*Task objective*
Would you give back exactly the lines from the line with "This screenshot has width=375, height=354." through the end of the entries below, both included, but none of the pictures?

*Supplied records*
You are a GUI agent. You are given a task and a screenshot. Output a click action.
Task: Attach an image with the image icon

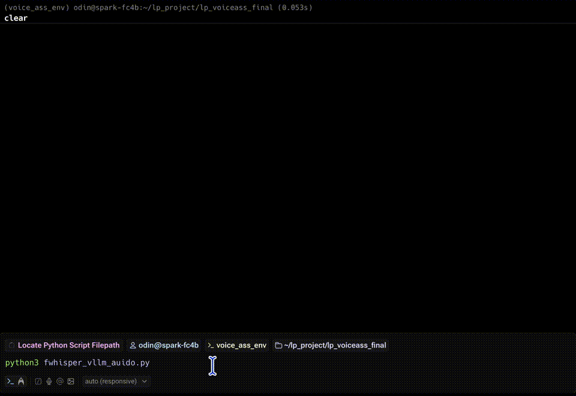coord(71,381)
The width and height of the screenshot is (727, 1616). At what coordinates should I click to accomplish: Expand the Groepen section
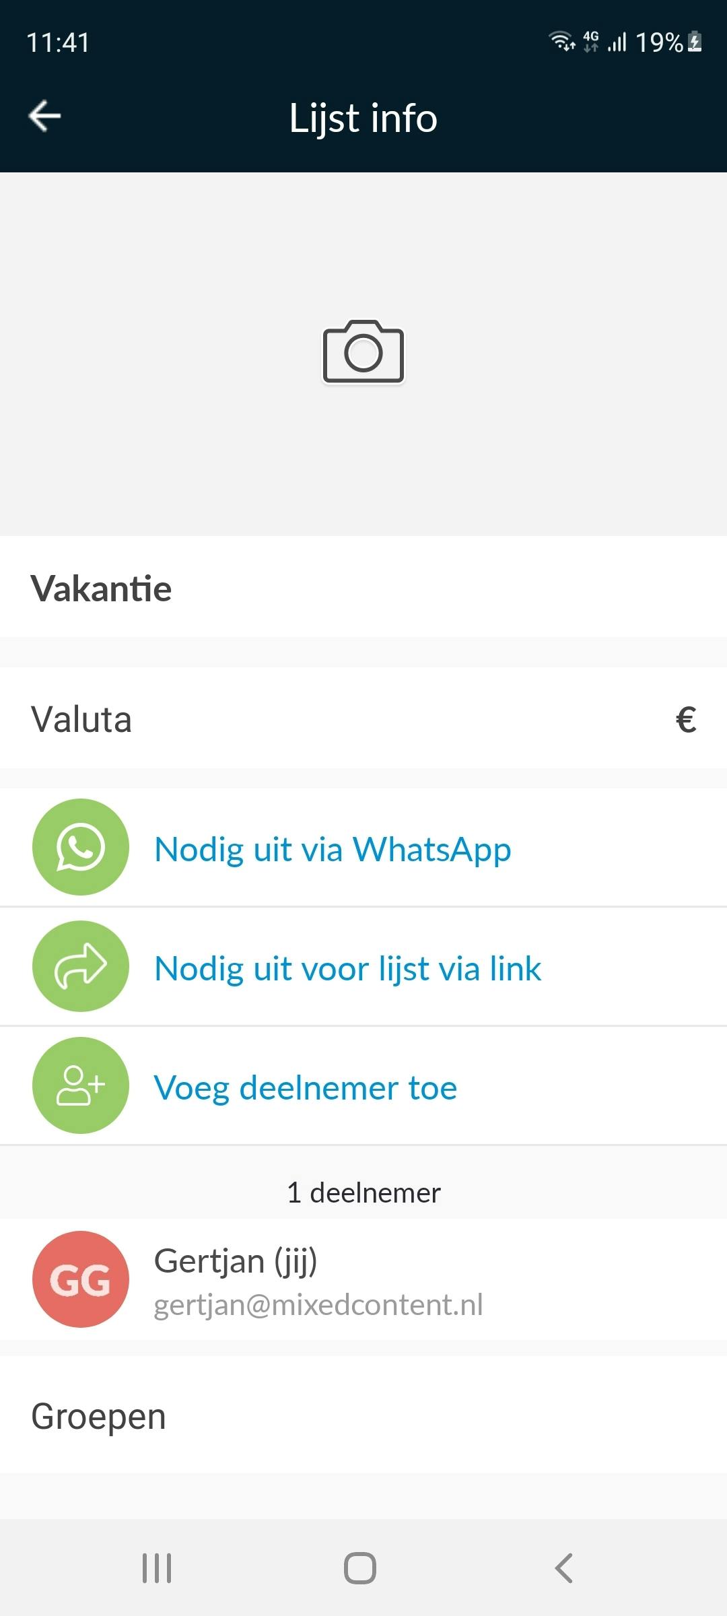pyautogui.click(x=98, y=1416)
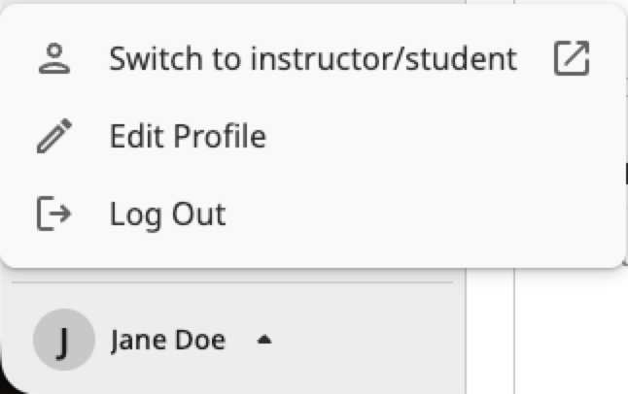Image resolution: width=628 pixels, height=394 pixels.
Task: Click the logout arrow icon
Action: coord(54,213)
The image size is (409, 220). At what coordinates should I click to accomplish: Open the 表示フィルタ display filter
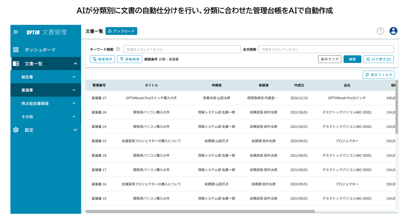[379, 75]
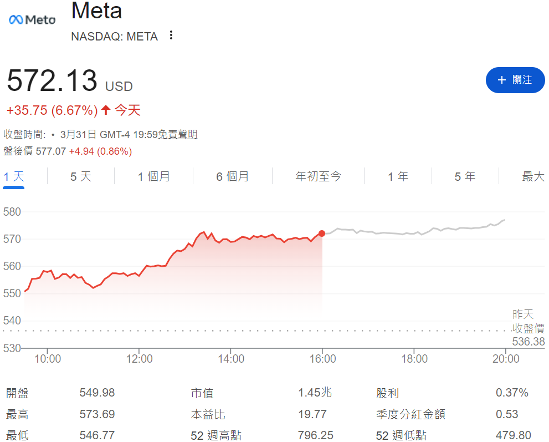Show the 最大 maximum time range

pos(532,176)

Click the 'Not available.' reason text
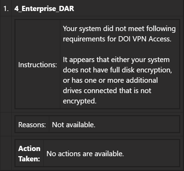(x=74, y=124)
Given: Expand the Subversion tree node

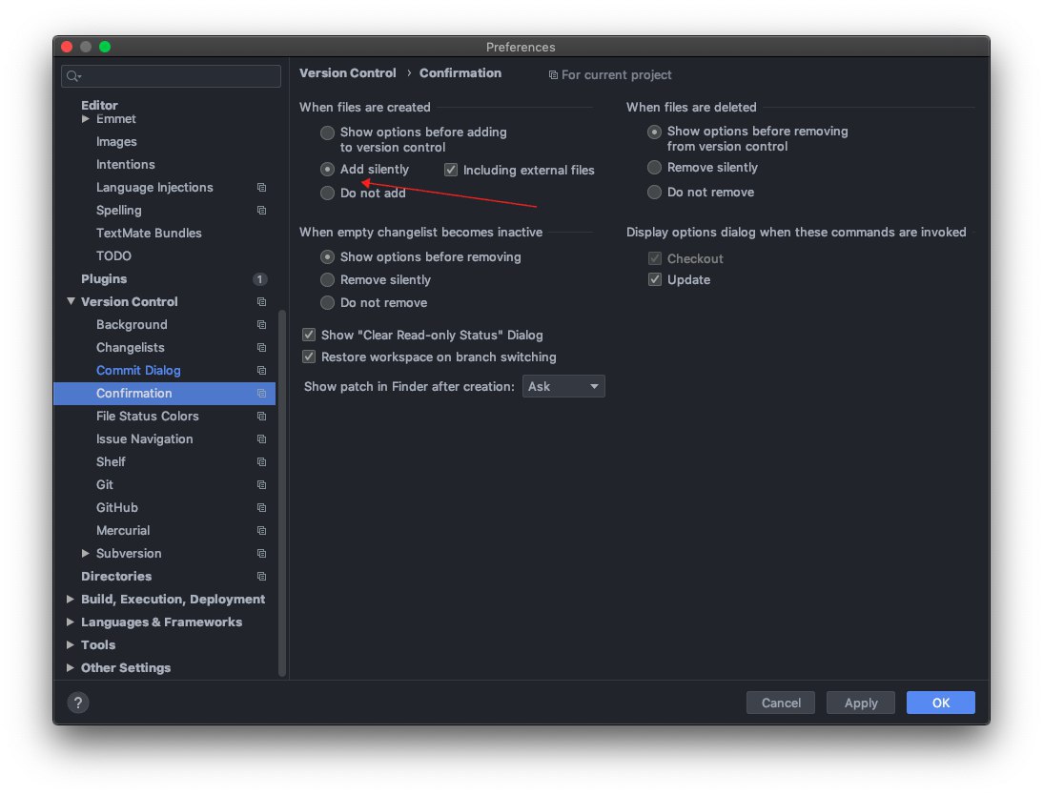Looking at the screenshot, I should (x=86, y=554).
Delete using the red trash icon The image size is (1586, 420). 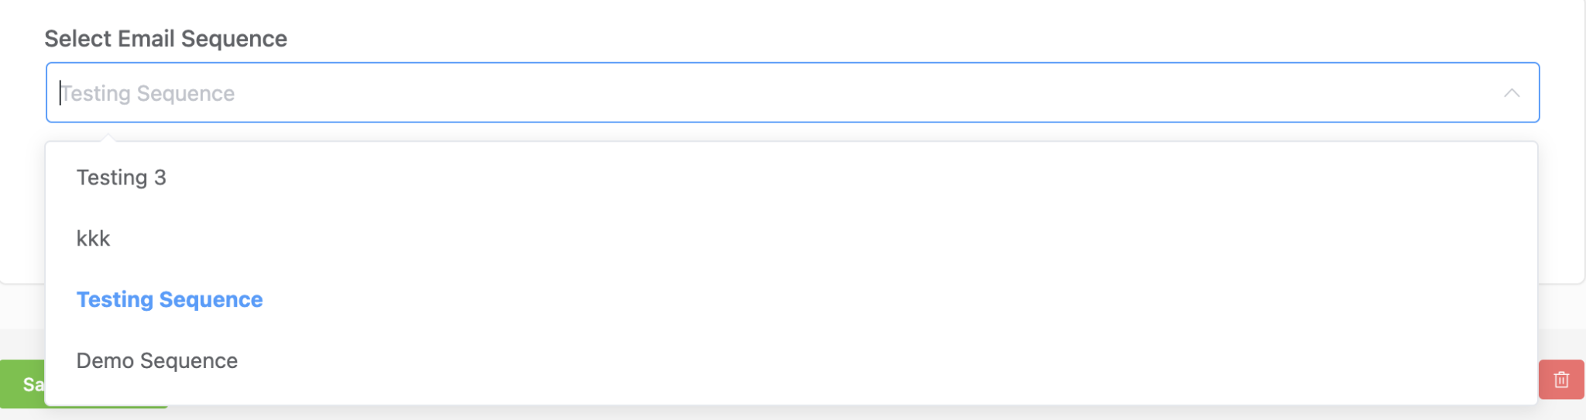coord(1560,380)
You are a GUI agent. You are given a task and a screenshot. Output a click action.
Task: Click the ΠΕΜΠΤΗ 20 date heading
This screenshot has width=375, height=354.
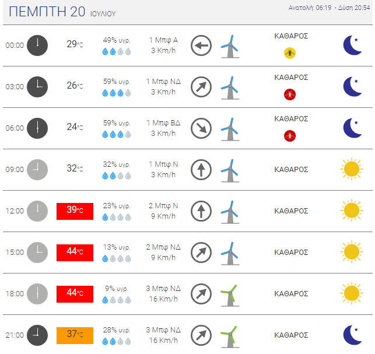click(x=47, y=12)
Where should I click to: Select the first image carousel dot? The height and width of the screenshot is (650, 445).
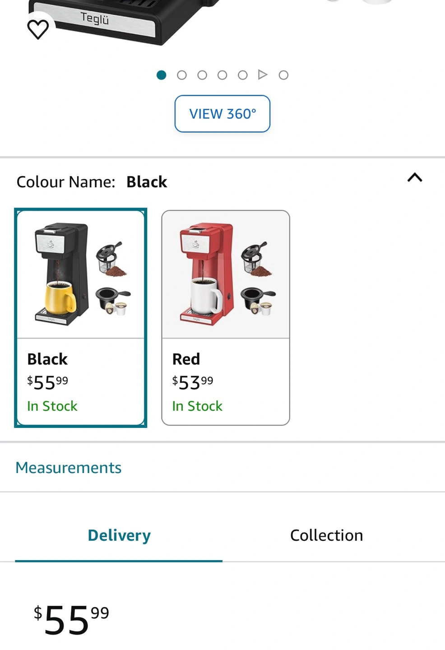pos(162,75)
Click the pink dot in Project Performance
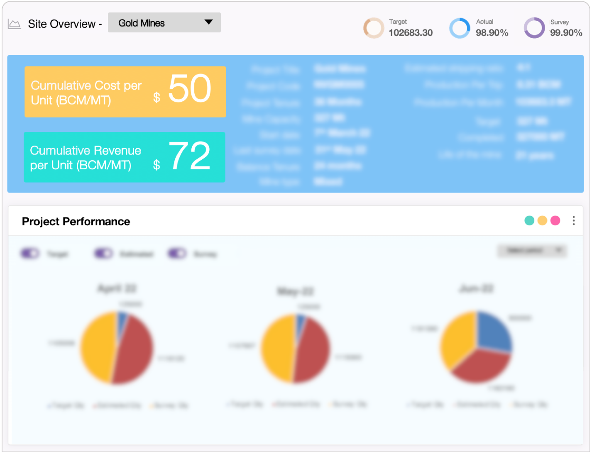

*Answer below*
This screenshot has width=375, height=354.
click(x=47, y=12)
Where should I click to: Select the first image carousel dot? The height and width of the screenshot is (650, 445).
pos(162,75)
Click the pink dot in Project Performance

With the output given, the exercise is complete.